How the Supreme Court Created One Nation Under the Gun

Two years after the high court’s ruling in Bruen, we now live in a world with a constitutional expectation that any firearm is a legal firearm.

A model walks the runway during the NRA Concealed Carry Fashion Show in Milwaukee, Wisconsin.
Joshua Lott/Getty Images
A model walks the runway during the NRA Concealed Carry Fashion Show in Milwaukee, Wisconsin.

It’s been more than two years since the Supreme Court opened a new frontier for gun laws. In New York State Rifle & Pistol Association v. Bruen, the court laid out a far more restrictive test for determining whether such laws violate the individual right to bear arms that the justices previously found in the Second Amendment.
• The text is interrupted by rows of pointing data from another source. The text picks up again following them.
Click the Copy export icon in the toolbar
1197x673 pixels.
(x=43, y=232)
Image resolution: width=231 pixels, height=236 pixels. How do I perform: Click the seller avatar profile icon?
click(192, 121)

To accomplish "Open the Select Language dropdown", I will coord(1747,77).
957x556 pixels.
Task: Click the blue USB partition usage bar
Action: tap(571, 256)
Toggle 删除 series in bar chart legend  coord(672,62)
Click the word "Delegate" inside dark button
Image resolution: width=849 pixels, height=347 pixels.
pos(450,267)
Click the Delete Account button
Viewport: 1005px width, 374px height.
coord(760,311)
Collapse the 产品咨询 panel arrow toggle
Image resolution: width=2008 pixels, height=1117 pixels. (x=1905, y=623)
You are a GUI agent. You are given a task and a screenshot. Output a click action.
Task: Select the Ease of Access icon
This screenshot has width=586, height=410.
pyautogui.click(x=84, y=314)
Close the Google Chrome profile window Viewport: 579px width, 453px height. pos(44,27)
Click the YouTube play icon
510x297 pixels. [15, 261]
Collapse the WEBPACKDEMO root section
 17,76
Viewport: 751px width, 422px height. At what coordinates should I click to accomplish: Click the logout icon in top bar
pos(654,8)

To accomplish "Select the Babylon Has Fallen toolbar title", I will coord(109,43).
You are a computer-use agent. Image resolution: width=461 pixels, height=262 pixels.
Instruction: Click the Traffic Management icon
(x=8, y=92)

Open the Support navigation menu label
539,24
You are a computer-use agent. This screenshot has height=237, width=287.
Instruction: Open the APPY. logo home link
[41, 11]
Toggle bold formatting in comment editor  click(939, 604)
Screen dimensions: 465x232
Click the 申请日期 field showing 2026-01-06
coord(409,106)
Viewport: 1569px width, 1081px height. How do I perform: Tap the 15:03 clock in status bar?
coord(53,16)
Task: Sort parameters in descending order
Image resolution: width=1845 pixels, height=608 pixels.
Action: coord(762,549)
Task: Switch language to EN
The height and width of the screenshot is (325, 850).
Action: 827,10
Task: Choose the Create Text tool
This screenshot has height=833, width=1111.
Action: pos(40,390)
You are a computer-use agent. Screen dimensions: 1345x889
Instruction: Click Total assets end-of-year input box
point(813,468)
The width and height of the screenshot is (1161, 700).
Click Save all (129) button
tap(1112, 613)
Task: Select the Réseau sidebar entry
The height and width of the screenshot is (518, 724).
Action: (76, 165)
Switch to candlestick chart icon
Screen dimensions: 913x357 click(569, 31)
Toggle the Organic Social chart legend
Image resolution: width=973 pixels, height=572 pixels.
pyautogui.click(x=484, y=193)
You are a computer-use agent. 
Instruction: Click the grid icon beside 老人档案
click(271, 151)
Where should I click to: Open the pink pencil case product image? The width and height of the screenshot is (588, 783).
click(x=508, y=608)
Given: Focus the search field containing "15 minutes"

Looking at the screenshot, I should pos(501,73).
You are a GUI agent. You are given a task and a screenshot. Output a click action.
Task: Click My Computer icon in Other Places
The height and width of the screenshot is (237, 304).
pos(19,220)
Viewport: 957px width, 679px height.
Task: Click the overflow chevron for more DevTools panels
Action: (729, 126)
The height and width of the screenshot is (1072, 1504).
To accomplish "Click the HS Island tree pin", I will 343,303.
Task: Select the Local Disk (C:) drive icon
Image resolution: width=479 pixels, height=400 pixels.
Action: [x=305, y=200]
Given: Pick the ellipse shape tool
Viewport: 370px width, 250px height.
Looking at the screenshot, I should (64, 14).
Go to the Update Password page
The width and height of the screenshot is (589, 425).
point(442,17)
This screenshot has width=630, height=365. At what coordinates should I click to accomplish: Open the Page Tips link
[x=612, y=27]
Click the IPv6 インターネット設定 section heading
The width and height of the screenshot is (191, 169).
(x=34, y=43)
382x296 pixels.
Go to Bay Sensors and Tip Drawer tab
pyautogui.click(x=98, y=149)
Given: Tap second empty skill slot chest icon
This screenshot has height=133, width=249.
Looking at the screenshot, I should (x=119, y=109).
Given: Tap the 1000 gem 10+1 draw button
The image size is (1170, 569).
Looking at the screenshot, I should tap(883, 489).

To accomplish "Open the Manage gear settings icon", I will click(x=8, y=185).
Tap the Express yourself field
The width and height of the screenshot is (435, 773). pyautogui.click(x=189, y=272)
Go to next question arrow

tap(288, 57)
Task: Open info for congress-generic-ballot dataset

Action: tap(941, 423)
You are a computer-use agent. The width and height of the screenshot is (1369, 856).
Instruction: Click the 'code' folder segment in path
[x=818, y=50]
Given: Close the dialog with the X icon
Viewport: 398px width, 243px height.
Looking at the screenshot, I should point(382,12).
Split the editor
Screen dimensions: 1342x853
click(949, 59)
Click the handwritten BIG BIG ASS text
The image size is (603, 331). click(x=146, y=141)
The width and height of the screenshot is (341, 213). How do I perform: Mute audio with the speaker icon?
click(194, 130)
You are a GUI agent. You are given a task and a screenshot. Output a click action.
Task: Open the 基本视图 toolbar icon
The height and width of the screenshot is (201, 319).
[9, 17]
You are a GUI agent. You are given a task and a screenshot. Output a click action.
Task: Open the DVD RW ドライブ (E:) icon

I’ve chronicled time and time again how judges have tried to apply that test to existing laws, sometimes with far-reaching implications.

Earlier this month, a federal judge in New York ruled that simply possessing a gun in public no longer amounts to probable cause for an arrest in that state. The decision is one of the first to apply Bruen to how police officers carry out searches and arrests—a sign of how much the Supreme Court’s ruling has changed the legal landscape when it comes to guns in American life.

In February 2023, NYPD officers encountered Robert Homer on Guy R. Brewer Boulevard, near the border of the Rochdale neighborhood in Queens. A group of officers, using the city’s ARGUS surveillance camera network, observed him sitting in the driver’s seat of a silver van. One of the officers saw Homer put what appeared to be a black handgun into one of his pockets while in the van, go to a nearby deli to get something to eat, and return to the van. After his return, officers arrested him and found a handgun in his pocket. Court documents do not say whether he was able to eat his meal first.

After his arrest, federal prosecutors charged Homer with violating a federal law that bans people with felony convictions from owning firearms. Critically, however, the officers were unaware that Homer had a previous felony conviction prior to arresting him. Instead, their justification for making the arrest—what is known as “probable cause” in court—revolved around his simple possession of a firearm. The arresting officer additionally told the court that he thought Homer lacked proper “firearm discipline” and that he was in what the police described as a “high-crime area.”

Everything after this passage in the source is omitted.